PROBLEM REQUIREMENTS: Beneath this line are the data; copy exactly the part of them that opens with the line containing "Presidents Day Graphics! (1017, 2353)" and closes with the line containing "Data Analysis and Probability (154, 736)", and only that part.

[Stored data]
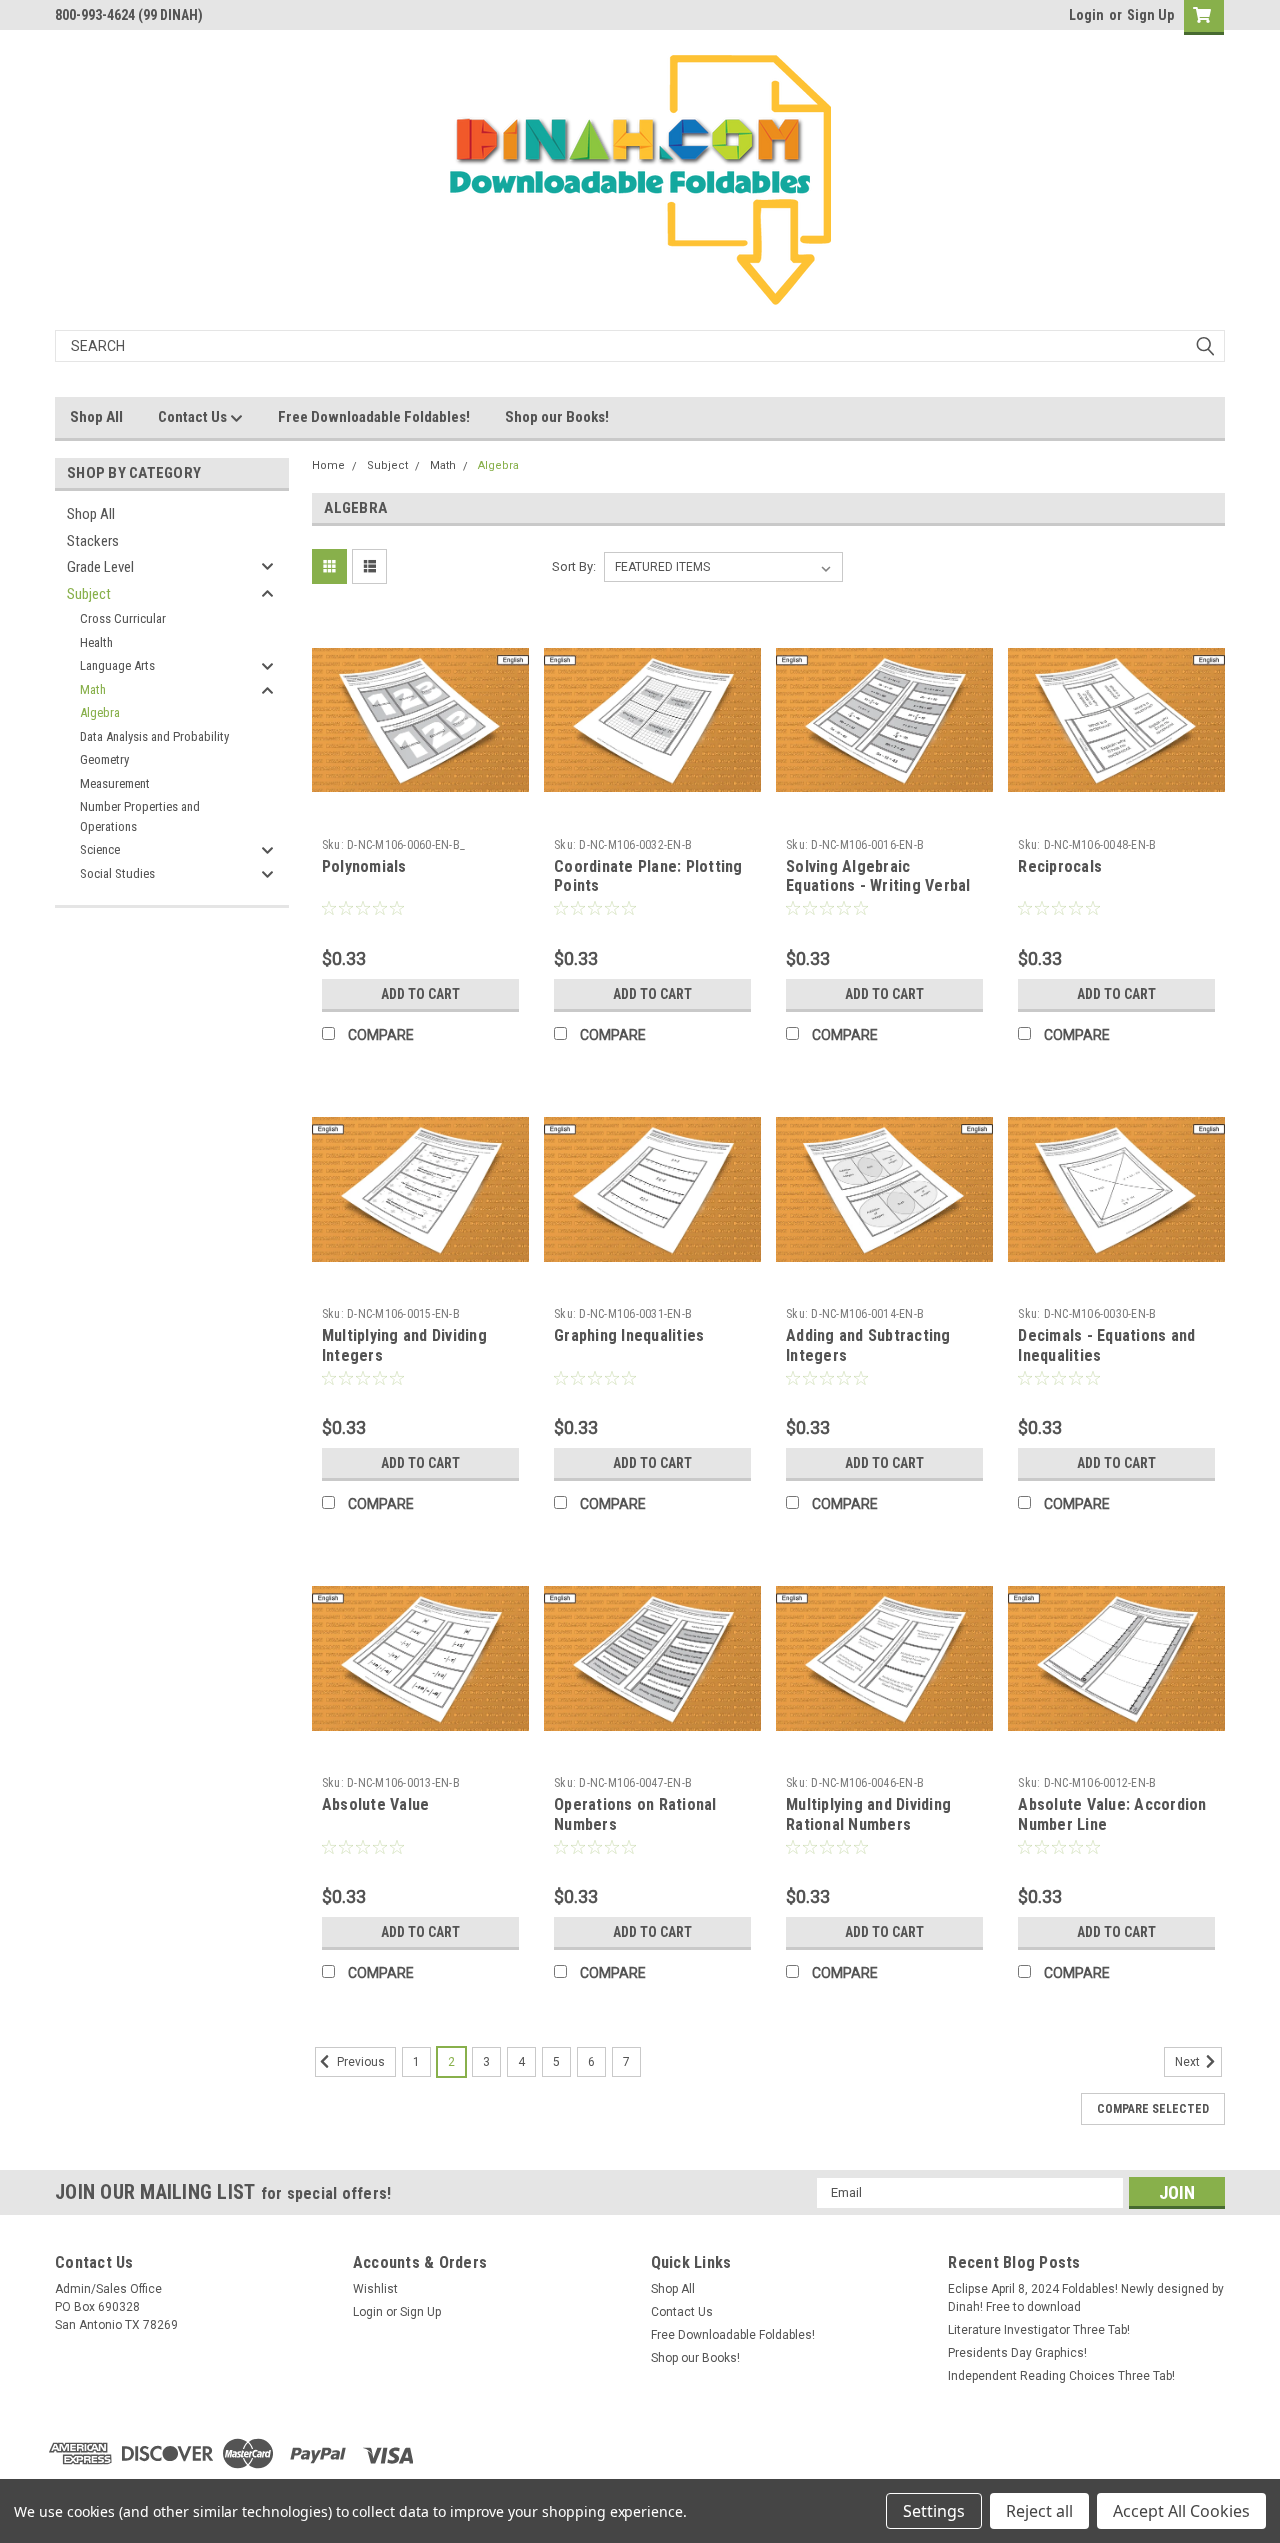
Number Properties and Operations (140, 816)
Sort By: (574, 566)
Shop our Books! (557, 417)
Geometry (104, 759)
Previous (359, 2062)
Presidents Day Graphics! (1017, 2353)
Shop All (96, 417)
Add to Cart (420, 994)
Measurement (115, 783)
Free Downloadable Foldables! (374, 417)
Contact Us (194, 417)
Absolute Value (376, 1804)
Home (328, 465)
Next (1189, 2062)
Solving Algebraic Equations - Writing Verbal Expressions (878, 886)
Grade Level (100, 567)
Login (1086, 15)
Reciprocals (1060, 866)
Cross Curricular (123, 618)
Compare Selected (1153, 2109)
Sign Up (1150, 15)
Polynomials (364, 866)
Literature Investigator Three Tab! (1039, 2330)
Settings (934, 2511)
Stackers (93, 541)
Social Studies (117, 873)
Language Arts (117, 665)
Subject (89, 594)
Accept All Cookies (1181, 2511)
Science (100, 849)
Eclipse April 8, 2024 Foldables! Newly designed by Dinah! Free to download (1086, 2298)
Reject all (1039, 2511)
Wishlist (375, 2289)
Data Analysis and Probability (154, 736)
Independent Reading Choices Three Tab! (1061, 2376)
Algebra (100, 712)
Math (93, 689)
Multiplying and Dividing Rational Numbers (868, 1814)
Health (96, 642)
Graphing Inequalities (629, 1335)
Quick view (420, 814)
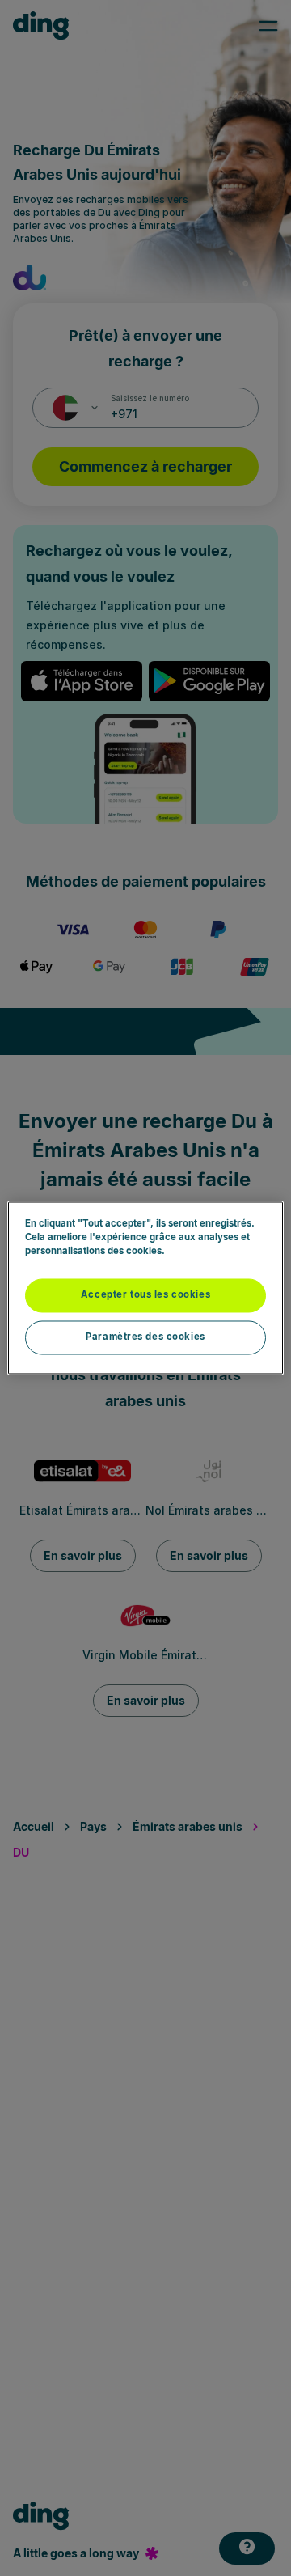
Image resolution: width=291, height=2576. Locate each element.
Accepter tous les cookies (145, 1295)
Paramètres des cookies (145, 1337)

RESULT FOR THIS TASK:
Presidents Day Graphics! (1017, 2353)
Shop All (96, 417)
Add to Cart (420, 994)
Measurement (115, 783)
Free Downloadable Foldables! (374, 417)
Contact Us (194, 417)
Absolute Value (376, 1804)
Home (328, 465)
Next (1189, 2062)
Solving Algebraic Equations - Writing Verbal Expressions (878, 886)
Grade Level (100, 567)
Login (1086, 15)
Reciprocals (1060, 866)
Cross Curricular (123, 618)
Compare Selected (1153, 2109)
Sign Up (1150, 15)
Polynomials (364, 866)
Literature Investigator Three Tab! (1039, 2330)
Settings (934, 2511)
Stackers (93, 541)
Social Studies (117, 873)
Language Arts (117, 665)
Subject (89, 594)
Accept All Cookies (1181, 2511)
Science (100, 849)
Eclipse April 8, 2024 Foldables! Newly designed by Dinah! Free to download (1086, 2298)
Reject all (1039, 2511)
Wishlist (375, 2289)
Data Analysis and Probability (154, 736)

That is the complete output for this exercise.